Entries taken from a collection
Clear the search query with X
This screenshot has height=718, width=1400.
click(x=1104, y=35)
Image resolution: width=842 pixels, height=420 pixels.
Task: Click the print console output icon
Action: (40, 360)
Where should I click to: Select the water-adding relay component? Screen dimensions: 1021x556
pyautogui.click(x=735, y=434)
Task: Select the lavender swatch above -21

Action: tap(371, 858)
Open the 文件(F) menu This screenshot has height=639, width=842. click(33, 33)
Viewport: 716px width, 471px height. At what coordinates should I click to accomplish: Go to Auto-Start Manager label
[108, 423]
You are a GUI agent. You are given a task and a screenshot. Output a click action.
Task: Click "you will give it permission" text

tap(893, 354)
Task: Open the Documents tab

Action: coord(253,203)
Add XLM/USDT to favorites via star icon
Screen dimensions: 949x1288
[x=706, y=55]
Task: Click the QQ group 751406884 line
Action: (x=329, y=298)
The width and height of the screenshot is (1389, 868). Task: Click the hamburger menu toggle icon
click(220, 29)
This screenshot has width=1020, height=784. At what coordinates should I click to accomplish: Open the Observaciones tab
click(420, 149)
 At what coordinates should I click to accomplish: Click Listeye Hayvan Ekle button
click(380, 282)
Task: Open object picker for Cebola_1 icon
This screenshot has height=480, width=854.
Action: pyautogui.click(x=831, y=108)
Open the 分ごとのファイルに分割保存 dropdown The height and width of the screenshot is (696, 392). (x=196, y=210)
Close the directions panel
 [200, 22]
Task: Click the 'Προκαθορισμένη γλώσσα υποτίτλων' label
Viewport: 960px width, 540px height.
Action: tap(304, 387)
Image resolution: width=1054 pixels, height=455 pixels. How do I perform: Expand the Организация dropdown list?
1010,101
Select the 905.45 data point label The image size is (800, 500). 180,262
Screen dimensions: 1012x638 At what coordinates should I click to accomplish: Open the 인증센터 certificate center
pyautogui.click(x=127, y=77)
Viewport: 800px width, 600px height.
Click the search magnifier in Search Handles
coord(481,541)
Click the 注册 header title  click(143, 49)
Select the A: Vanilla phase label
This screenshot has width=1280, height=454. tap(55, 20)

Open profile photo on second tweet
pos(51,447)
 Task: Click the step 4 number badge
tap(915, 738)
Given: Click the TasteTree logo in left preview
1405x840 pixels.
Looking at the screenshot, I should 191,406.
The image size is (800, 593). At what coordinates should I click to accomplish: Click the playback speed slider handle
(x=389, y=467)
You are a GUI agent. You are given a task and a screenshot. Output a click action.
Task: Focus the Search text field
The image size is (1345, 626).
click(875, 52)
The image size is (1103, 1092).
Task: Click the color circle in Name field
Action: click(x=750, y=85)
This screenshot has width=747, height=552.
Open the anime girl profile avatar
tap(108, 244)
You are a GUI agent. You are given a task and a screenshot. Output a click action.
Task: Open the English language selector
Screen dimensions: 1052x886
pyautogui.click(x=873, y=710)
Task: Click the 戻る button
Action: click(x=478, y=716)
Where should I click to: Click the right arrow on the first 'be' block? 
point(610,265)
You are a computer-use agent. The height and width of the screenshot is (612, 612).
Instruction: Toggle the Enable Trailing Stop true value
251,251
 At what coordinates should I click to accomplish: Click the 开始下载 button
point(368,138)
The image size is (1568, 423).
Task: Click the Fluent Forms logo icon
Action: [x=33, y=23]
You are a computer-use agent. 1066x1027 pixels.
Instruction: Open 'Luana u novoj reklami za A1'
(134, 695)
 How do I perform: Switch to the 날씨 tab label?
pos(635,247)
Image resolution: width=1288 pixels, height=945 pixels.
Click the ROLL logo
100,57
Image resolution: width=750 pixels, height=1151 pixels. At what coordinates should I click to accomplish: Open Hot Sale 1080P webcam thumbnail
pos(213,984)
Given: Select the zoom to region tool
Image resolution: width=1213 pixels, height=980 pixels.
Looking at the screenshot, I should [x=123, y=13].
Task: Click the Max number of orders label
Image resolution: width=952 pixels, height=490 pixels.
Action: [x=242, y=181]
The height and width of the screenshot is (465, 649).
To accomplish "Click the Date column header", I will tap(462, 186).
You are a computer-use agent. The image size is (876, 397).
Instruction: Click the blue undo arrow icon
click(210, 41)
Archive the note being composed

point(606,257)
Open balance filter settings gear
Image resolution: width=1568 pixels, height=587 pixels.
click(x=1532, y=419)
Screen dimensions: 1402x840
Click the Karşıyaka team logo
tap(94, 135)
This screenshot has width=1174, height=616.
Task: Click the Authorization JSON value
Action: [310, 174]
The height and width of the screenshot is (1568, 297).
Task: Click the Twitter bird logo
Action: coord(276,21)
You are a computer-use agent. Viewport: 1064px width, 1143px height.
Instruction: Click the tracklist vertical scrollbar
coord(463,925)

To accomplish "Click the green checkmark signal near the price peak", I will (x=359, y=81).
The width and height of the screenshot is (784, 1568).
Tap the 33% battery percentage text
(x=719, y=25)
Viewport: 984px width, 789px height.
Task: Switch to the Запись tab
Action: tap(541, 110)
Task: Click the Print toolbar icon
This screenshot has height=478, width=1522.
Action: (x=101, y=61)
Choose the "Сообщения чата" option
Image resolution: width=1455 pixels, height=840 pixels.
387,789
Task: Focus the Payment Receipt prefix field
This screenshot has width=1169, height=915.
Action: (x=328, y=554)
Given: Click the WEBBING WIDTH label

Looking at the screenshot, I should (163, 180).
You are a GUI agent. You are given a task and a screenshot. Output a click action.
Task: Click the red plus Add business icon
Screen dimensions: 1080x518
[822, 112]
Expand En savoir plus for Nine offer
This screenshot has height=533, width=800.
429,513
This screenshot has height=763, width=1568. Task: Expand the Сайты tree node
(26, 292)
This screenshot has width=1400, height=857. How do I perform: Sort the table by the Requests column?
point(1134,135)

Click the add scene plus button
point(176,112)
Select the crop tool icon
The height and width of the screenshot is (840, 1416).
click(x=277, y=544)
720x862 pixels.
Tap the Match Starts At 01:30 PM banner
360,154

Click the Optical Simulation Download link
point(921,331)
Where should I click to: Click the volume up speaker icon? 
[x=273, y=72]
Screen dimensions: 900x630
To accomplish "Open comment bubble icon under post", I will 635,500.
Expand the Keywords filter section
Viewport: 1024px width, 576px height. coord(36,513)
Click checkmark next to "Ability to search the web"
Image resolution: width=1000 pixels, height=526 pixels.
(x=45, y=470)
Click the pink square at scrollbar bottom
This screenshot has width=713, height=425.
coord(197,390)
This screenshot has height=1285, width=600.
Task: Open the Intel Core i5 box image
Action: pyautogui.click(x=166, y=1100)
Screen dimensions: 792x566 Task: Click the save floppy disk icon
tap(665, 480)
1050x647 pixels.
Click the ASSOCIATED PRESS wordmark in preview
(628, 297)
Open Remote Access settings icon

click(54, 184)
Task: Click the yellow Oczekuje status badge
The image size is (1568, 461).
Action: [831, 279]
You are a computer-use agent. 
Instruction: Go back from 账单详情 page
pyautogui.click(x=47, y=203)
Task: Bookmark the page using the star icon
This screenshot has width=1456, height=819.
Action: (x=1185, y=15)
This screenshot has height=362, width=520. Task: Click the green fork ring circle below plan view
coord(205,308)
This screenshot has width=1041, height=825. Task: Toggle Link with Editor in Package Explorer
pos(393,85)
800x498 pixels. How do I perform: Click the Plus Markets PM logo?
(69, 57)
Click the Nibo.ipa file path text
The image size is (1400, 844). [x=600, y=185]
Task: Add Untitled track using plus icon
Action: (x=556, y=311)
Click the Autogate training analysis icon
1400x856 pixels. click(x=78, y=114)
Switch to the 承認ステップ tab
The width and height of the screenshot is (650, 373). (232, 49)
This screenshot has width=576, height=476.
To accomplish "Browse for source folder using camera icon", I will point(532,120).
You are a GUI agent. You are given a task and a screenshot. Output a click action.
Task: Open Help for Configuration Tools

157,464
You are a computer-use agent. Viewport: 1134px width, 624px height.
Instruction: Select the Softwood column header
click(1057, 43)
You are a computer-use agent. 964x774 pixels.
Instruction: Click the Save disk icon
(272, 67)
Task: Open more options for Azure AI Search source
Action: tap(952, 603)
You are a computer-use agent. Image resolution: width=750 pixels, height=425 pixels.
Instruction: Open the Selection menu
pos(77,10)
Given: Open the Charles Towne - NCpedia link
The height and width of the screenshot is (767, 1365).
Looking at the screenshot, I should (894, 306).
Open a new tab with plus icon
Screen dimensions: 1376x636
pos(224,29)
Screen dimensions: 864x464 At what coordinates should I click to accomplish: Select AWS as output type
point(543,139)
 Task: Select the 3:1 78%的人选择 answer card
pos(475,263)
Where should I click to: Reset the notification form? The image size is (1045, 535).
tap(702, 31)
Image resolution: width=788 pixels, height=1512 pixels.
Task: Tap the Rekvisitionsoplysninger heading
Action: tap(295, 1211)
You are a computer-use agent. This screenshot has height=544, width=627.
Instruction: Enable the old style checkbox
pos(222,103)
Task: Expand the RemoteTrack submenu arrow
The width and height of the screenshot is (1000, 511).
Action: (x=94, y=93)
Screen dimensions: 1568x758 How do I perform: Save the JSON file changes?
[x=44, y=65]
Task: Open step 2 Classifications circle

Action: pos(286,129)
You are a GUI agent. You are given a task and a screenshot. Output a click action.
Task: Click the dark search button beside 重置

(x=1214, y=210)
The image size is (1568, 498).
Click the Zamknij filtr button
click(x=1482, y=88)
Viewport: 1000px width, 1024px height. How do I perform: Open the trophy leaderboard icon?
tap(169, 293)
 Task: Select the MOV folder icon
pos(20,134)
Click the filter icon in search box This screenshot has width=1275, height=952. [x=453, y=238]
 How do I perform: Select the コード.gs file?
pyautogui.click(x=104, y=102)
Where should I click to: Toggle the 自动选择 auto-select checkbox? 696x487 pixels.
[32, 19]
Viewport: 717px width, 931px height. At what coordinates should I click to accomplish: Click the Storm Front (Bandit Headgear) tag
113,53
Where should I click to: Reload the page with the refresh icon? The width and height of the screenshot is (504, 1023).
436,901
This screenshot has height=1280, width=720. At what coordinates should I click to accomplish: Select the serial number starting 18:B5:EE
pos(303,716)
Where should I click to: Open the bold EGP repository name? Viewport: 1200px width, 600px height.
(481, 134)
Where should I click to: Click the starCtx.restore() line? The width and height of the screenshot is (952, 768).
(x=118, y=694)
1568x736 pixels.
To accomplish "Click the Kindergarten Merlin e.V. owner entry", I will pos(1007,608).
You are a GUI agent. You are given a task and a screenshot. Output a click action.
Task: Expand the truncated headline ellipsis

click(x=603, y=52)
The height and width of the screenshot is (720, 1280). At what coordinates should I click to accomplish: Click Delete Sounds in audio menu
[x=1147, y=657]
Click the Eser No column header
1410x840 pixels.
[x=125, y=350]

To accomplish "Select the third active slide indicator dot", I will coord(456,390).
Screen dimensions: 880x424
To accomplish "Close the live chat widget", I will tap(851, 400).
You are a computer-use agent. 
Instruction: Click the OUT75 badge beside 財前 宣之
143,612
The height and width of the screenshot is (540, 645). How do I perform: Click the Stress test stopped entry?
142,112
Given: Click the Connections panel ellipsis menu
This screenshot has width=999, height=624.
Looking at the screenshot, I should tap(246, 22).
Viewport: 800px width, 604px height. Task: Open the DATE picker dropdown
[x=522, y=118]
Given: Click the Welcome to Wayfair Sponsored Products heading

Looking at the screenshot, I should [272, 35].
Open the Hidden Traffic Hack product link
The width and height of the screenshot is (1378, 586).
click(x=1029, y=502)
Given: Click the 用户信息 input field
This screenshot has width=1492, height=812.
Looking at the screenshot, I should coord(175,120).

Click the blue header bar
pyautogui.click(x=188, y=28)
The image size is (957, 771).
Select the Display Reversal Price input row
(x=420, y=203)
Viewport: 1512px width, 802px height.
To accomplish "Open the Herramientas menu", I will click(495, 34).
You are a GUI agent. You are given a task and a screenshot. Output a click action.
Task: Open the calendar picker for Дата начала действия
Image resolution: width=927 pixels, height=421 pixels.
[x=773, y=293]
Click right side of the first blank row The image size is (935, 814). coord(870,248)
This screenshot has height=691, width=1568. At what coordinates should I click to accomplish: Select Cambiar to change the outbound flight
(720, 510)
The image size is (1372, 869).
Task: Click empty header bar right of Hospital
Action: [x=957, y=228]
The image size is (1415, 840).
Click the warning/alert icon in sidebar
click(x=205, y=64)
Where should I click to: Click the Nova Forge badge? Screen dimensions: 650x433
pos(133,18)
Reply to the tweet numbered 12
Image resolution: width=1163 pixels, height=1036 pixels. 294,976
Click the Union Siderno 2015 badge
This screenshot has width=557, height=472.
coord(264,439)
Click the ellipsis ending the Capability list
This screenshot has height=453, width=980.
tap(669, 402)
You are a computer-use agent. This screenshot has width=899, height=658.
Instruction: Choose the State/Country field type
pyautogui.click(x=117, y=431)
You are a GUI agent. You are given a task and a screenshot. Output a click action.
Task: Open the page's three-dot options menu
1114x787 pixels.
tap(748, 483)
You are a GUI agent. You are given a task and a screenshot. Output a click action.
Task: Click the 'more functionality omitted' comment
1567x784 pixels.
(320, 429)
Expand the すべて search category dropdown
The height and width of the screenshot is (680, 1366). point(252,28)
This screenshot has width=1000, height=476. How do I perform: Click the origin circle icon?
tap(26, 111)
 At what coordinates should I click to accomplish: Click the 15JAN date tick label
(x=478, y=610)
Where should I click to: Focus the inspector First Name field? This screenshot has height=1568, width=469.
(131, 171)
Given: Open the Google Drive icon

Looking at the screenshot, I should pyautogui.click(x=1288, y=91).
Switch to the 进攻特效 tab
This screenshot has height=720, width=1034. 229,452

What to work on: Exact reproduction is required: output the lines from the start of the entries above through the line with "Select the 905.45".

Final answer:
Clear the search query with X
This screenshot has height=718, width=1400.
click(x=1104, y=35)
Image resolution: width=842 pixels, height=420 pixels.
Task: Click the print console output icon
Action: (40, 360)
Where should I click to: Select the water-adding relay component? Screen dimensions: 1021x556
pyautogui.click(x=735, y=434)
Task: Select the lavender swatch above -21

Action: tap(371, 858)
Open the 文件(F) menu This screenshot has height=639, width=842. click(33, 33)
Viewport: 716px width, 471px height. At what coordinates should I click to accomplish: Go to Auto-Start Manager label
[108, 423]
You are a GUI agent. You are given a task and a screenshot. Output a click action.
Task: Click "you will give it permission" text

tap(893, 354)
Task: Open the Documents tab

Action: coord(253,203)
Add XLM/USDT to favorites via star icon
Screen dimensions: 949x1288
[x=706, y=55]
Task: Click the QQ group 751406884 line
Action: (x=329, y=298)
The width and height of the screenshot is (1389, 868). Task: Click the hamburger menu toggle icon
click(220, 29)
This screenshot has width=1020, height=784. At what coordinates should I click to accomplish: Open the Observaciones tab
click(420, 149)
 At what coordinates should I click to accomplish: Click Listeye Hayvan Ekle button
click(380, 282)
Task: Open object picker for Cebola_1 icon
This screenshot has height=480, width=854.
Action: pyautogui.click(x=831, y=108)
Open the 分ごとのファイルに分割保存 dropdown The height and width of the screenshot is (696, 392). (x=196, y=210)
Close the directions panel
 [200, 22]
Task: Click the 'Προκαθορισμένη γλώσσα υποτίτλων' label
Viewport: 960px width, 540px height.
Action: tap(304, 387)
Image resolution: width=1054 pixels, height=455 pixels. How do I perform: Expand the Организация dropdown list?
1010,101
Select the 905.45 data point label The image size is (800, 500). 180,262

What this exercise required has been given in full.